Global civil society occurs when different forms of power and interconnection interpenetetrate one another to such a degree that the idea of multiple frameworks of order and authority map onto each other. Keane’s term for this is ‘cosmocracy’: a global framework in which the way that people and also the political frameworks within which they live relate to each other. By its formal nature, cosmocracy is oriented towards more democratic forms of decision-making, and civility. Because people are confronted with the brute fact of each other – stripped for the most part of old ideas of racial superiority, divine right, imperial mission and so forth – a new universal ethic begins to work itself out. Or, more precisely, is open to be worked out, if we choose to commit ourselves to it as a political project.

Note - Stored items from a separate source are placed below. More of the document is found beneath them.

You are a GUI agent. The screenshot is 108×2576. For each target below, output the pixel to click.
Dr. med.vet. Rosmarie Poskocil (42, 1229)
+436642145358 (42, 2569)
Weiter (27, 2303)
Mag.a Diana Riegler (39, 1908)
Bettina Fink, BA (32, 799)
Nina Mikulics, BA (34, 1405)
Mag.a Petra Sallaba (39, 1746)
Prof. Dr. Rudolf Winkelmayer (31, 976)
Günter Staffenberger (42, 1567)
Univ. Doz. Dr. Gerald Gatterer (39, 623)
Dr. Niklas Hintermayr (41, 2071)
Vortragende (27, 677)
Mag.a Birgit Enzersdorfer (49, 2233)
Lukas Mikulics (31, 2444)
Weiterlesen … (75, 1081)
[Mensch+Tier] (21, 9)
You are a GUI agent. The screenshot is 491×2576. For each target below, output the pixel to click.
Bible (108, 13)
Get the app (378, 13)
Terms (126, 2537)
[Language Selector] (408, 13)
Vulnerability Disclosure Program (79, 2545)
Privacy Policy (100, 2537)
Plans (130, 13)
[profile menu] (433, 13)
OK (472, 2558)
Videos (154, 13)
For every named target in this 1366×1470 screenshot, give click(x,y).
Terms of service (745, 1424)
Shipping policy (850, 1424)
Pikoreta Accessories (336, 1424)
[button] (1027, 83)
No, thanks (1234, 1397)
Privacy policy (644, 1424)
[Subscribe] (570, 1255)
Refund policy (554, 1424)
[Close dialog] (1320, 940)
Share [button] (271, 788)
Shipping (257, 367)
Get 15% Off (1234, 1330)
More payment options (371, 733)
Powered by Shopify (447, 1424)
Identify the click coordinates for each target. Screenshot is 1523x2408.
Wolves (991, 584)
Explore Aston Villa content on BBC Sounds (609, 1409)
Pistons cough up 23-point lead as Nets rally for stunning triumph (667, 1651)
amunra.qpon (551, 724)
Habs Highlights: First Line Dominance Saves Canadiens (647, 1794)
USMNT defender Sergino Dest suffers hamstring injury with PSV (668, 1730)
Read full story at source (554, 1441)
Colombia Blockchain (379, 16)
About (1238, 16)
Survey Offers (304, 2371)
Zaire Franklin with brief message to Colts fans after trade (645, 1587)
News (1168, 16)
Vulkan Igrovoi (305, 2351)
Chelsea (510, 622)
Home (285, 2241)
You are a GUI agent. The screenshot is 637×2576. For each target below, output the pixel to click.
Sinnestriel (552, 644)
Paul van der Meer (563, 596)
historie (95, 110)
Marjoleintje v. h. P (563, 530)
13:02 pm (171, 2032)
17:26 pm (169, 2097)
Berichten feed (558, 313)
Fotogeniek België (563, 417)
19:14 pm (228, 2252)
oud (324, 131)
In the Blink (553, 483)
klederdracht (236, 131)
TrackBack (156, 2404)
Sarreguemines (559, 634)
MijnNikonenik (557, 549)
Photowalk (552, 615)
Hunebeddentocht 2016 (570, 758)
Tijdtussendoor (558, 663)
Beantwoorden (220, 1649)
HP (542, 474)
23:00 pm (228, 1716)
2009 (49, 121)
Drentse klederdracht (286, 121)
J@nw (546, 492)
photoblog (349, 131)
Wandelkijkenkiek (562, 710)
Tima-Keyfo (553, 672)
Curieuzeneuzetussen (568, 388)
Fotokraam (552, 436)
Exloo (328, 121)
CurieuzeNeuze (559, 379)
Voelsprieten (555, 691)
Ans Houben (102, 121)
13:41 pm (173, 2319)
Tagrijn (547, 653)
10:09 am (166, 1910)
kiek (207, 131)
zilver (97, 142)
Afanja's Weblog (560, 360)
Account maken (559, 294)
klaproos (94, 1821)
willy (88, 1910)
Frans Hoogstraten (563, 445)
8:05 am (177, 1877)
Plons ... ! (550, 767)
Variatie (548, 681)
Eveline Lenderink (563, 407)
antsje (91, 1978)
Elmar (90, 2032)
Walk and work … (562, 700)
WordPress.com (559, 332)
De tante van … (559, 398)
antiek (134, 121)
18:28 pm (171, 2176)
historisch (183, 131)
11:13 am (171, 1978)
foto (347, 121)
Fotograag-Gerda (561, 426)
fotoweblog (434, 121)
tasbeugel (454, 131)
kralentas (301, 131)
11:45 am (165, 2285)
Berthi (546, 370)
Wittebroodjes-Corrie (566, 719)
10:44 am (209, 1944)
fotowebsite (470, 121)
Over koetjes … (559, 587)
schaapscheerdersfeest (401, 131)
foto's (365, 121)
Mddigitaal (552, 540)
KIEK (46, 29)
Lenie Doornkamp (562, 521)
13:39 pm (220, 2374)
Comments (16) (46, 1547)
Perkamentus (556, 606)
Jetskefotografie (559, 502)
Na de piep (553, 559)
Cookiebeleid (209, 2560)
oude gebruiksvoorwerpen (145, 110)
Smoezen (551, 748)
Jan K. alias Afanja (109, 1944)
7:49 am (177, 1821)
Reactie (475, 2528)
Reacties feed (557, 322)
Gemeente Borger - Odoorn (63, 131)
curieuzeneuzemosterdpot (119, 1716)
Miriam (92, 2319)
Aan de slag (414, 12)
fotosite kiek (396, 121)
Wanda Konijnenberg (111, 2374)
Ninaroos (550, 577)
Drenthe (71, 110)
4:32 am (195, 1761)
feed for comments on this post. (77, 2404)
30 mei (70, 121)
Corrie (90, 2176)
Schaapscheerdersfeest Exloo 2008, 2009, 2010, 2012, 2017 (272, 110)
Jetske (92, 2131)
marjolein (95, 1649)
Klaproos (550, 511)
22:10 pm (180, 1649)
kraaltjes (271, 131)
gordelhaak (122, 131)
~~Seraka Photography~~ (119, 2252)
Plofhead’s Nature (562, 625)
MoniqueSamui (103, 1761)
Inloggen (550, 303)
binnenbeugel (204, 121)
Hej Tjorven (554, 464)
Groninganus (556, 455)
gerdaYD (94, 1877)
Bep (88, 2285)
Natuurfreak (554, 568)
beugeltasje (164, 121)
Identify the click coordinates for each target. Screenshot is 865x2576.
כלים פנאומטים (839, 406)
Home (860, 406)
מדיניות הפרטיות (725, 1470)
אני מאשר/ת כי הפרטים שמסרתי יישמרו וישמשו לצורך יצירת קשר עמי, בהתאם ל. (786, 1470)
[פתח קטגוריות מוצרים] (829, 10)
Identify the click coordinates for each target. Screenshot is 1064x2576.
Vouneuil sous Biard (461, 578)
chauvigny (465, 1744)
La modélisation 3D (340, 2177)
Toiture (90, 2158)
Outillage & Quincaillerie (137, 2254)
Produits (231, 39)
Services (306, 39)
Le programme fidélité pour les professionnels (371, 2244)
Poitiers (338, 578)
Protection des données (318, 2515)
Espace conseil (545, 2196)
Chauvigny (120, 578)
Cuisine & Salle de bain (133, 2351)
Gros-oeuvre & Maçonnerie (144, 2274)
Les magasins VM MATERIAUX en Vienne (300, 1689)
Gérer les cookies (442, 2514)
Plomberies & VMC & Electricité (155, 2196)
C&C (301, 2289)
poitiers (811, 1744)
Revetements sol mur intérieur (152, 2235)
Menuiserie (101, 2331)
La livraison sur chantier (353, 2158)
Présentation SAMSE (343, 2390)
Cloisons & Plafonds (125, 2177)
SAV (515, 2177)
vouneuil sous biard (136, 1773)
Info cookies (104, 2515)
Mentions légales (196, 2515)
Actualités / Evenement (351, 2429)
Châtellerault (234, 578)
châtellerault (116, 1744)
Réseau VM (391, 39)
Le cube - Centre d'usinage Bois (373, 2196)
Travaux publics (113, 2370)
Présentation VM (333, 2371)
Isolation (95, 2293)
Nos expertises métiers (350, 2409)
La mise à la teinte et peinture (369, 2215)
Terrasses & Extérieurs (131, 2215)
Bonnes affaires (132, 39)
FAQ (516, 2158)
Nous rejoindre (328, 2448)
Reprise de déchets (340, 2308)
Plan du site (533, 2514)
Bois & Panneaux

Keane advances a number of arguments about ways in which we can approach what is already happening. The two most important are a commitment to the idea of a global ethics as dialogue – or polylogue – first and foremost; that debate on global ethics and the interaction of different ethical and cultural systems is by its nature one that cannot be concluded with a true ‘answer’. The second is that a genuinely global civil society will never be built out of cosmocracy if fatalism takes hold – if the complex form of cosmocracy leads us to believe that it has no form, nothing that can be grasped or reasoned about. In that case, victory will go to those whose interest in global life is strategic rather than ethical: transnational corporations, dictators, fundamentalist terrorist groups. Since they have a firm and clear idea of what they want they will necessarily triumph if good people do nothing.
Given this, and with the usual caveats about oversimplification of a dense, albeit very readable, work, what is one to say? Granted that Keane has touched all the bases, it nevertheless seems to me that he has not fully come to terms with the challenge of a necessary degree of incivility in the creation of a community. Take, as a highly visible example, the management of Uluru, under its traditional owners. Many people spend thousands of dollars and travel thousands of miles to see the rock, only to find that it has been closed following the death of an elder, or for other reasons. The right of the traditional owners to do this is absolutely necessary to the maintenance of its sacredness, yet it is simultaneously advertised as a tourist destination around the world. If you’d come from Germany on the basis of a brochure and all you got to see were the Olgas, you’d be mighty pissed off, and fair enough. But, in such a case, you would have to acknowledge a necessary incivility.
Ditto with a whole range of other cases from the ‘localist’ movement – the attempt to restrict imports to those goods that cannot be produced locally. And then there are all the old familiar political dilemmas such as female circumcision. I am not suggesting that these cannot be dealt with in Keane’s framework, but I wonder if it is sufficient. Are there more deep-seated human needs – for place, for abiding community – that mean that global peace and justice could only be gained by a reassertion of territoriality, against the historical process by which unconstrained media technologies and global production are dissolving it? In other words, is an acceptance of cosmocracy a form of fatalism?